• [Records for this task]
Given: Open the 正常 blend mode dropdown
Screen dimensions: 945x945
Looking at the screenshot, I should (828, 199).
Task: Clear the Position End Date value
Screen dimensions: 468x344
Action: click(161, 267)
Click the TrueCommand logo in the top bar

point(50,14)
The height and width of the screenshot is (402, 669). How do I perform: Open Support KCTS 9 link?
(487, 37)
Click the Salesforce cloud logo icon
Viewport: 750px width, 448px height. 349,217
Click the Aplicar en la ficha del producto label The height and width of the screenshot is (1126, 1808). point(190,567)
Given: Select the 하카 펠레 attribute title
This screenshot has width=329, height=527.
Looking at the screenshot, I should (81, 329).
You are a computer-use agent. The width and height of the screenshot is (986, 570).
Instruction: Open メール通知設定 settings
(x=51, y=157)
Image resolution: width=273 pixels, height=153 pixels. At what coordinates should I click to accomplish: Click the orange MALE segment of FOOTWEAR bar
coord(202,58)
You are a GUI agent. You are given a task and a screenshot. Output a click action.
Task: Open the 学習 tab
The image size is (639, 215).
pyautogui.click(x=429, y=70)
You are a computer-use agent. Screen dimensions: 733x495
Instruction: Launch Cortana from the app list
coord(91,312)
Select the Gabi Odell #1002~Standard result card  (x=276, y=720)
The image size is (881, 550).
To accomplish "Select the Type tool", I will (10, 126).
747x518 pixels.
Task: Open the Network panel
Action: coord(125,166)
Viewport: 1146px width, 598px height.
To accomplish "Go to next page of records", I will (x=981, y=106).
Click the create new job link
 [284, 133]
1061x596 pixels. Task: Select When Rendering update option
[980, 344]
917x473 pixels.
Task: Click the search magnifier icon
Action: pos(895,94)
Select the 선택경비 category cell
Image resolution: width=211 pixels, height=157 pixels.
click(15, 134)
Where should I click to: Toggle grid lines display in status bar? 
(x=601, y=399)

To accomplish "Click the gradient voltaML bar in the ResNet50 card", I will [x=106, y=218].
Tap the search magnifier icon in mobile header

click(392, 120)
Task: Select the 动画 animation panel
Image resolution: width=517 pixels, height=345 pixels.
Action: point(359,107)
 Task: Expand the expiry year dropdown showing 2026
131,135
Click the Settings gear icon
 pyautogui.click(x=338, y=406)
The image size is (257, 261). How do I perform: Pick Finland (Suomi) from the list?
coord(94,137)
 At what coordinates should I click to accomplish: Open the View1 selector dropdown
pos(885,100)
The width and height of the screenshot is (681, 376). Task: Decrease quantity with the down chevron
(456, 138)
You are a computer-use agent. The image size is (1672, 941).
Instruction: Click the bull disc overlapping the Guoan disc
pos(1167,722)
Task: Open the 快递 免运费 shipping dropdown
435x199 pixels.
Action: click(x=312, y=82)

• [What you should do]
Where does the string "agent" occur in the listing above? Return every line that contains it.

• [Task solution]
You are a computer-use agent. The width and height of the screenshot is (986, 570).
You are a GUI agent. You are given a task and a screenshot. Output a click action.
You are a computer-use agent. Screen dimensions: 733x495
You are a computer-use agent. The image size is (1672, 941).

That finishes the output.